WORK REQUIRED
Extend the text about the online "spoonie" trend, starting after its final sentence.

[DOCUMENT TEXT]

From Giuseppe Verdi’s Violetta to William Shakespeare’s Ophelia, the young woman ravaged by disease has long been a fascinating, and romantic, figure. So fragile, so adorable, so strangely beautiful—and so terribly, tragically sick. But two centuries after audiences first wept for the consumptive heroine of La Traviata, as she collapsed and died beautifully in her lover’s arms, a new sick girl archetype emerged online, one for whom illness was not just romantic but aspirational, even a personal brand for millennial women.
There were hospital bed selfies, aesthetic photos of pills scattered like candy, and lots and lots of hashtags: #invisibleillness, #healingjourney, #disabledandproud. The women called themselves spoonies, after a famous metaphor offered by the blogger Christine Miserandino in 2003, when she used a handful of spoons to illustrate how even small and ordinary activities, like washing her hair, required spending down her limited supply of energy. They were tragic figures but also savvy marketers; as The Free Press’s Suzy Weiss wrote, their world was “an illness kingdom filled with micro-celebrities offering discounts on supplements and tinctures; podcasts on dating as a spoonie; spoonie clubs on college campuses; a weekly magazine; and online stores with spoonie merch.”

[/DOCUMENT TEXT]
[DATA EXTRACT]

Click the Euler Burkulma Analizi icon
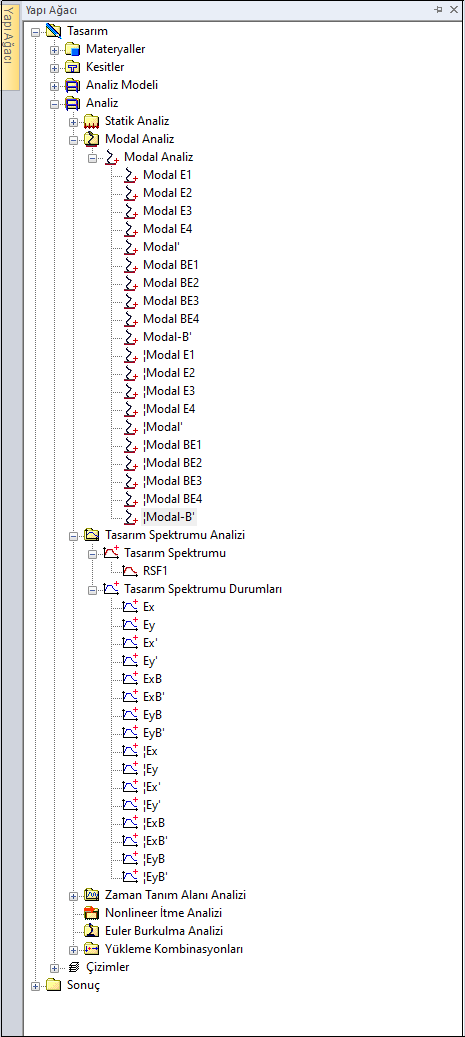The image size is (465, 1037). point(91,931)
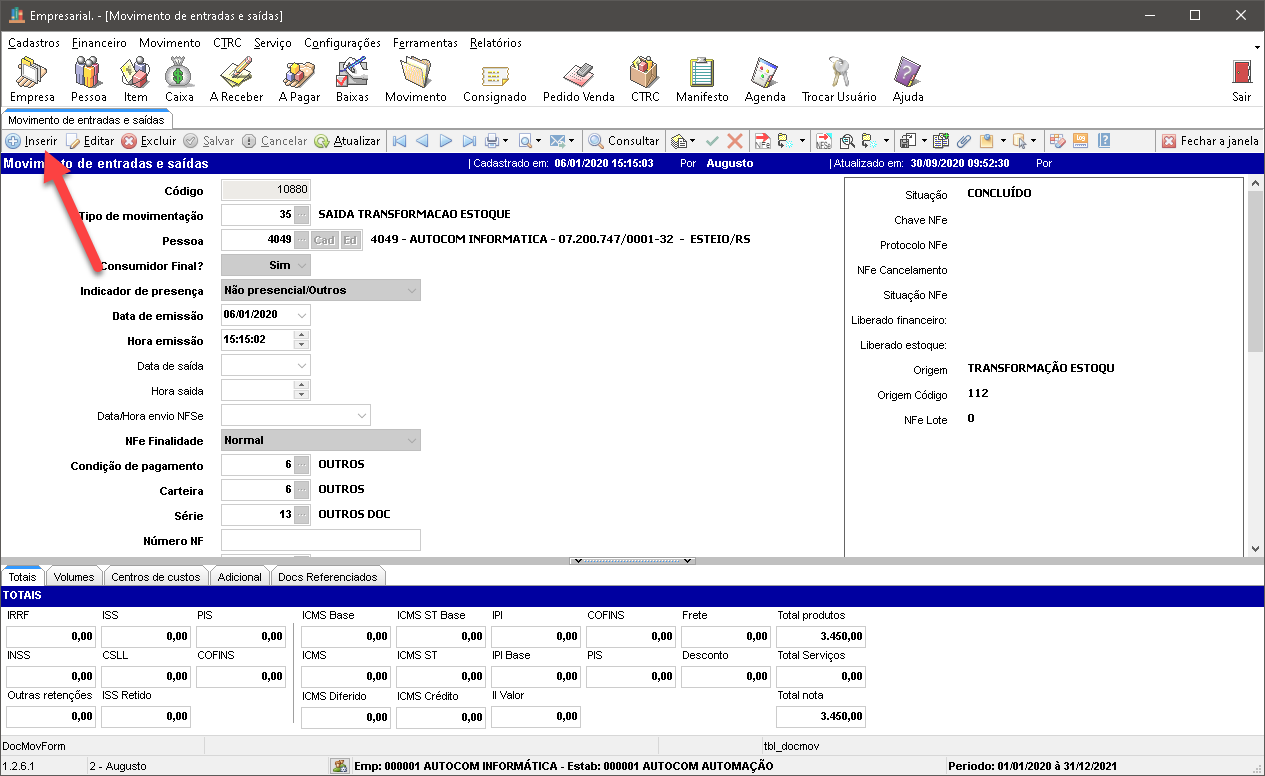Open the Agenda calendar icon

click(x=765, y=73)
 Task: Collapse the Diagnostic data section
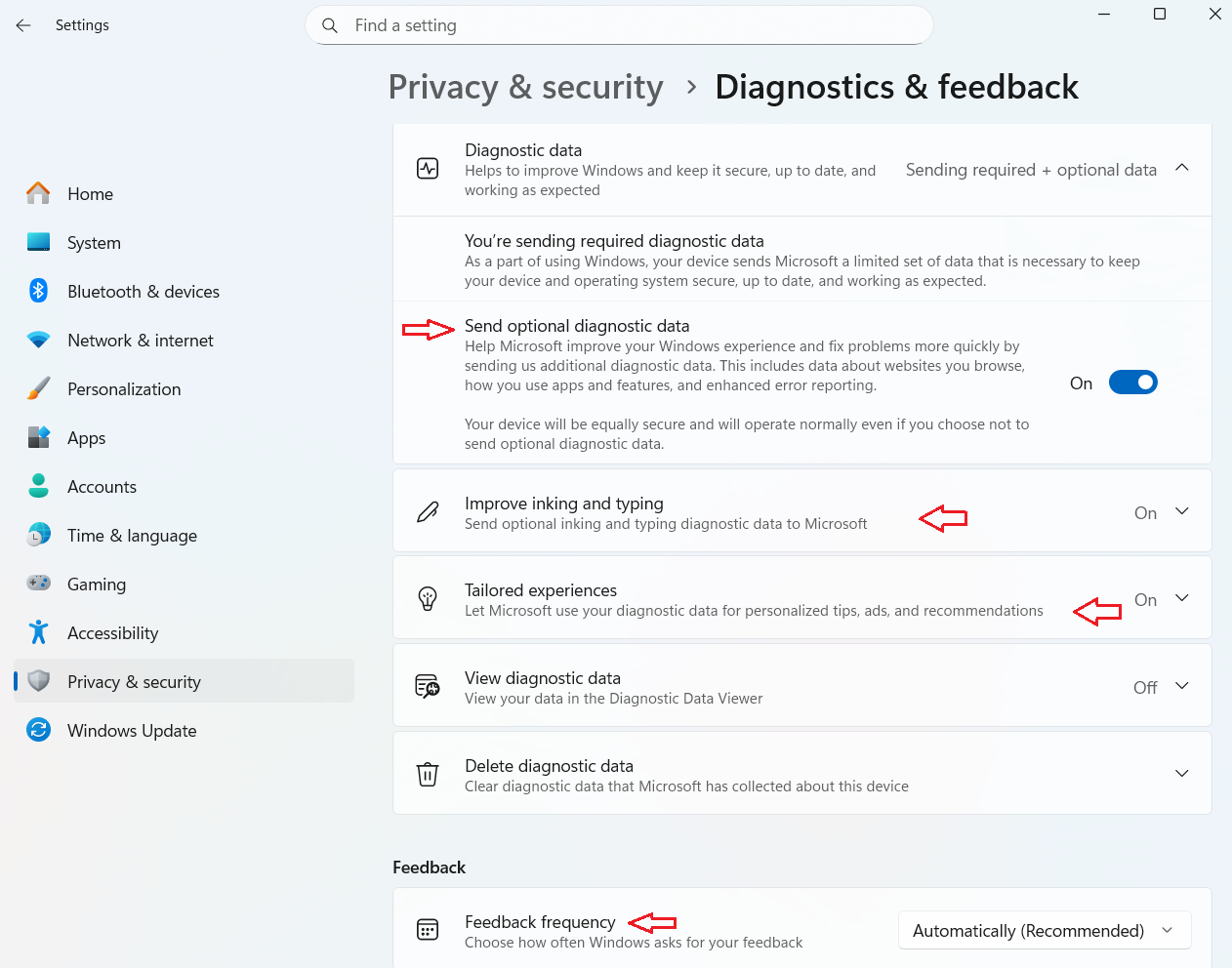(1181, 169)
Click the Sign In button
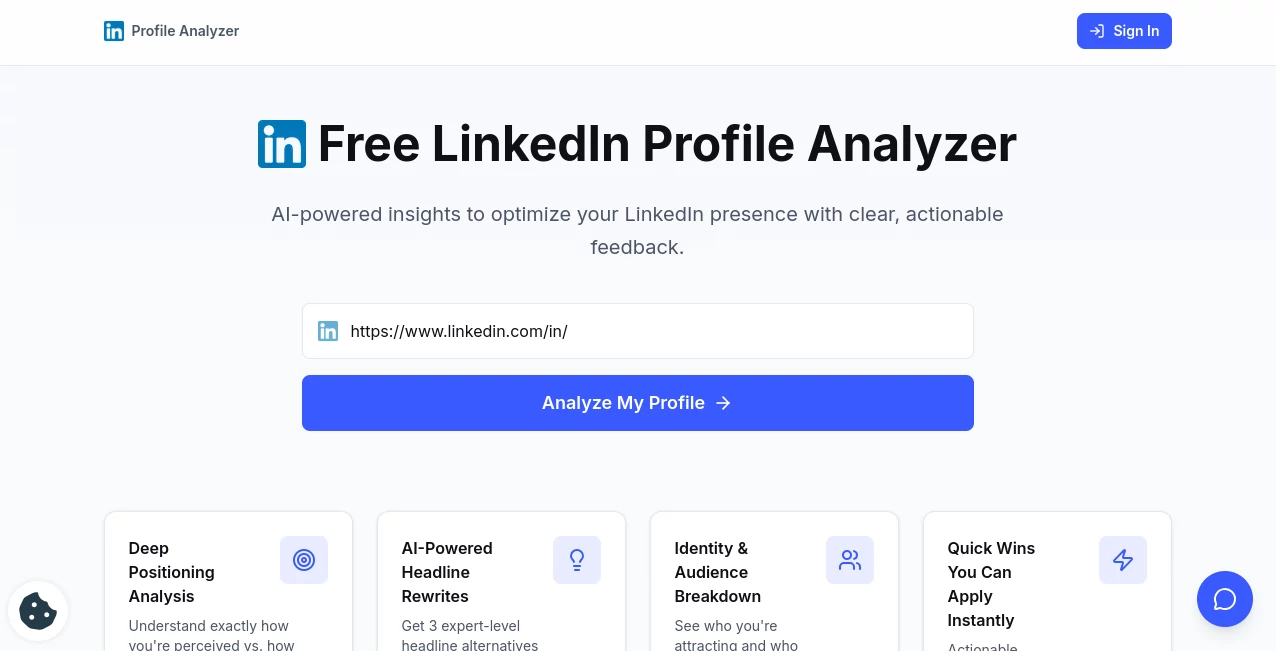This screenshot has height=651, width=1276. (x=1124, y=31)
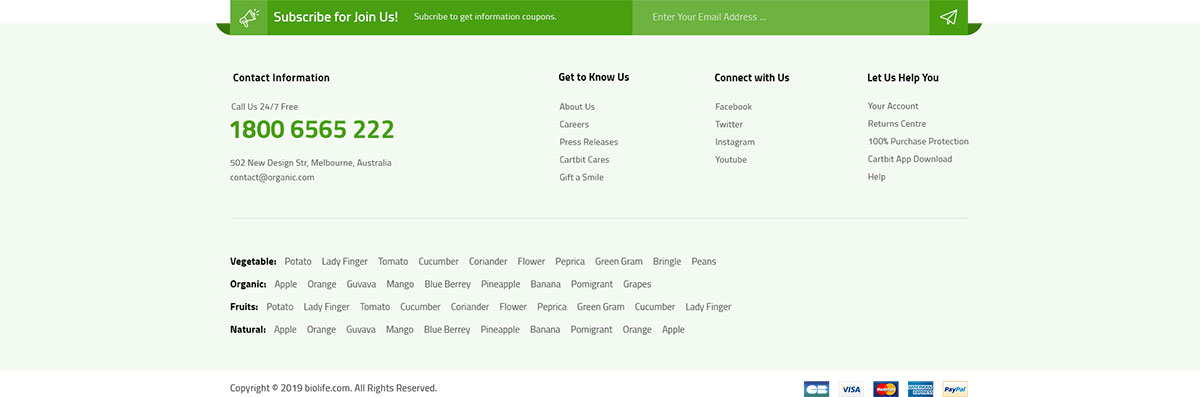The image size is (1200, 397).
Task: Click the megaphone icon beside Subscribe
Action: point(249,17)
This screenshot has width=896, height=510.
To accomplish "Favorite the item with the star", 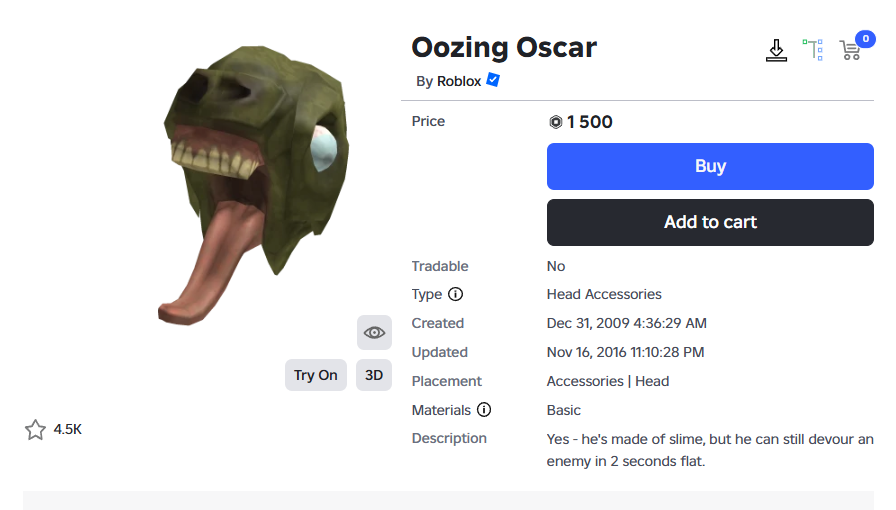I will 35,430.
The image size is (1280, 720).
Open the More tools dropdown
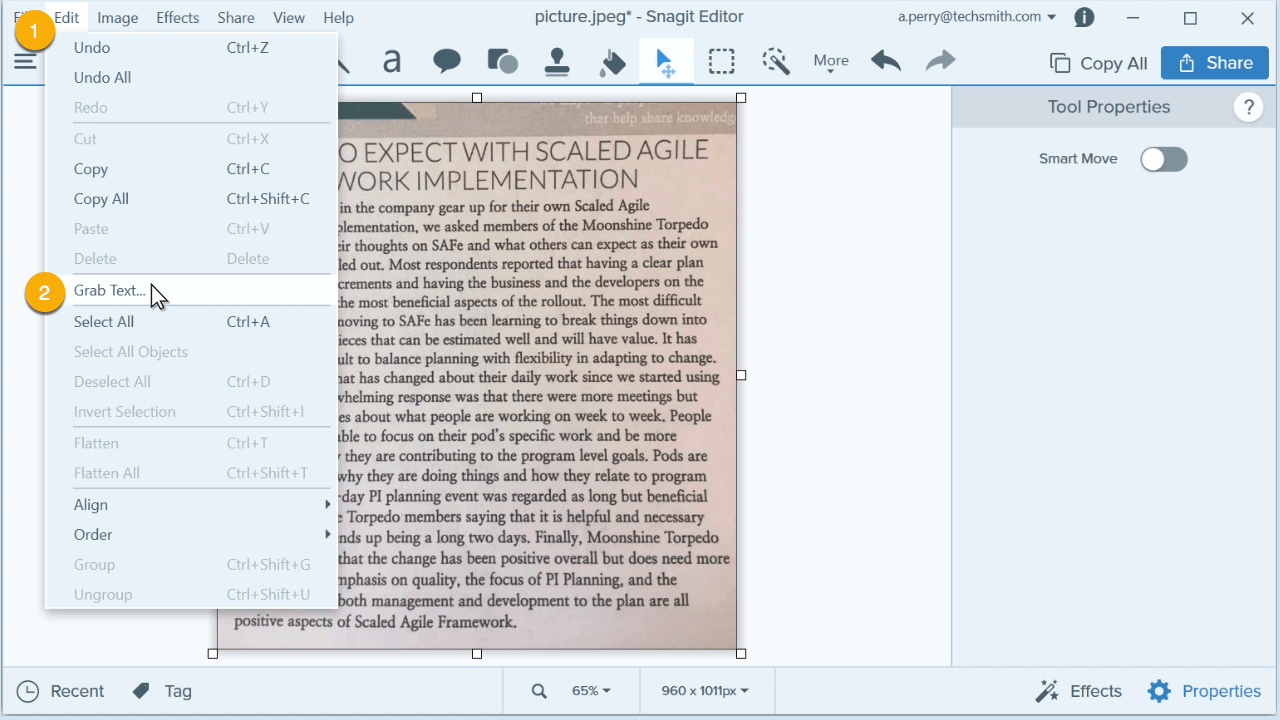830,61
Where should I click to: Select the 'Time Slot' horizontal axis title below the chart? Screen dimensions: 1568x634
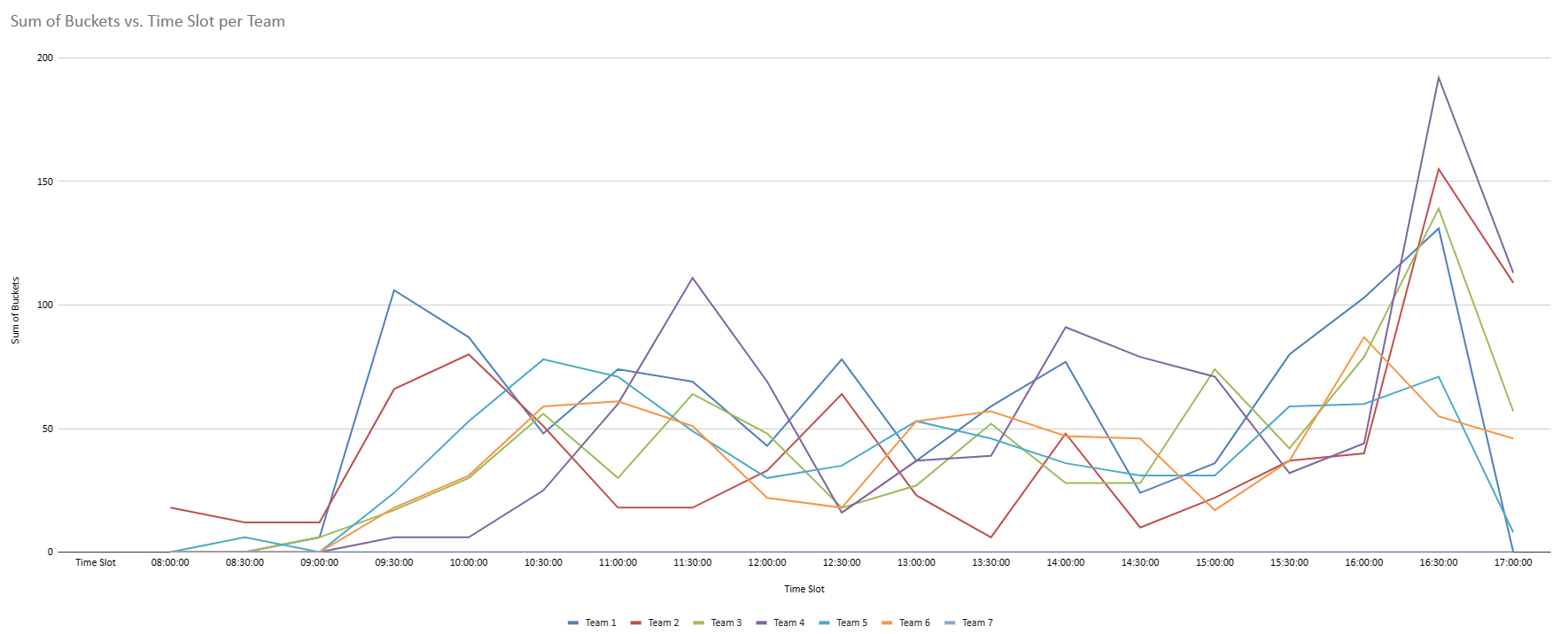coord(804,589)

[/DATA EXTRACT]

EXERCISE RESULT
But among these micro-celebrities, there was one woman who was the real thing: Lena Dunham, the patron saint of the extremely online millennial. Posting from her hospital bed after she was rushed to the emergency room from the Met Gala; sharing her journey through surgeries, struggle, and addiction; spinning stories about her health journey the same way she once captured the millennial zeitgeist as the creator and star of HBO’s Emmy-winning drama Girls.